Print every one of the items below without changing a single character, keeping each line as it stands.
── DATA RECORDS
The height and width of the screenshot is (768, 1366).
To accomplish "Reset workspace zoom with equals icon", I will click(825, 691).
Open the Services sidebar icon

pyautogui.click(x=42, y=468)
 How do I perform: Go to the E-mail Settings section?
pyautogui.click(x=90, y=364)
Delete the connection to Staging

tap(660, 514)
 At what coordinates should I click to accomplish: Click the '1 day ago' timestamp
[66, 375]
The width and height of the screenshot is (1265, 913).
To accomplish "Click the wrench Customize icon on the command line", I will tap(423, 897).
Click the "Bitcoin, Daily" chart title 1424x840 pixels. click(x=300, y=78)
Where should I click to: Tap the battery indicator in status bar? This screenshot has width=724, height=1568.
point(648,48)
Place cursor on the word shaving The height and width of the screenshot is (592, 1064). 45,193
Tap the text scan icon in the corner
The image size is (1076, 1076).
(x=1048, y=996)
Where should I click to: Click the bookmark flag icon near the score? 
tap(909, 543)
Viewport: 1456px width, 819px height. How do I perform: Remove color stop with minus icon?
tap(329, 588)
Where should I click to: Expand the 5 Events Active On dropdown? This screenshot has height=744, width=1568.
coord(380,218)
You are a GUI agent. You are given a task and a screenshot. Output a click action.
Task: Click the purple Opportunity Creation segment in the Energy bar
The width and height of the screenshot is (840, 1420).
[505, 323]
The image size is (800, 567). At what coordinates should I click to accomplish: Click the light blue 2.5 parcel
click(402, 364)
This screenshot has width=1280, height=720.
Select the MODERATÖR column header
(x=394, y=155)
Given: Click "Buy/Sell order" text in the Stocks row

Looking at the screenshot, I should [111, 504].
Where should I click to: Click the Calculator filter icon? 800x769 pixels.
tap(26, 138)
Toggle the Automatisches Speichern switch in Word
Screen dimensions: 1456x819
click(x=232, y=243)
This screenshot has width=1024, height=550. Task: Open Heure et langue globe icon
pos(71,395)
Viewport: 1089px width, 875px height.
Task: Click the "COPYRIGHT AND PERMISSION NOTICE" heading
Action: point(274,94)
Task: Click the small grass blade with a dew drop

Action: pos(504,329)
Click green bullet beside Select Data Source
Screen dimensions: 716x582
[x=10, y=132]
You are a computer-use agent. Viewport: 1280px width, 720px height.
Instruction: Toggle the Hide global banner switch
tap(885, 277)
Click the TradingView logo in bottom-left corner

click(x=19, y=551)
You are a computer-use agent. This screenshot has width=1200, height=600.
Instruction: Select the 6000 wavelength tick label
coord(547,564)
────
- [FINAL RESULT]
The height and width of the screenshot is (768, 1366).
To accomplish "Reset workspace zoom with equals icon", I will click(825, 691).
Open the Services sidebar icon

pyautogui.click(x=42, y=468)
 How do I perform: Go to the E-mail Settings section?
pyautogui.click(x=90, y=364)
Delete the connection to Staging

tap(660, 514)
 At what coordinates should I click to accomplish: Click the '1 day ago' timestamp
[66, 375]
The width and height of the screenshot is (1265, 913).
To accomplish "Click the wrench Customize icon on the command line", I will tap(423, 897).
Click the "Bitcoin, Daily" chart title 1424x840 pixels. click(x=300, y=78)
Where should I click to: Tap the battery indicator in status bar? This screenshot has width=724, height=1568.
point(648,48)
Place cursor on the word shaving The height and width of the screenshot is (592, 1064). 45,193
Tap the text scan icon in the corner
The image size is (1076, 1076).
(x=1048, y=996)
Where should I click to: Click the bookmark flag icon near the score? 
tap(909, 543)
Viewport: 1456px width, 819px height. How do I perform: Remove color stop with minus icon?
tap(329, 588)
Where should I click to: Expand the 5 Events Active On dropdown? This screenshot has height=744, width=1568.
coord(380,218)
You are a GUI agent. You are given a task and a screenshot. Output a click action.
Task: Click the purple Opportunity Creation segment in the Energy bar
The width and height of the screenshot is (840, 1420).
[505, 323]
The image size is (800, 567). At what coordinates should I click to accomplish: Click the light blue 2.5 parcel
click(402, 364)
This screenshot has width=1280, height=720.
Select the MODERATÖR column header
(x=394, y=155)
Given: Click "Buy/Sell order" text in the Stocks row

Looking at the screenshot, I should [111, 504].
Where should I click to: Click the Calculator filter icon? 800x769 pixels.
tap(26, 138)
Toggle the Automatisches Speichern switch in Word
Screen dimensions: 1456x819
click(x=232, y=243)
This screenshot has width=1024, height=550. Task: Open Heure et langue globe icon
pos(71,395)
Viewport: 1089px width, 875px height.
Task: Click the "COPYRIGHT AND PERMISSION NOTICE" heading
Action: point(274,94)
Task: Click the small grass blade with a dew drop

Action: pos(504,329)
Click green bullet beside Select Data Source
Screen dimensions: 716x582
[x=10, y=132]
You are a computer-use agent. Viewport: 1280px width, 720px height.
Instruction: Toggle the Hide global banner switch
tap(885, 277)
Click the TradingView logo in bottom-left corner

click(x=19, y=551)
You are a computer-use agent. This screenshot has width=1200, height=600.
Instruction: Select the 6000 wavelength tick label
coord(547,564)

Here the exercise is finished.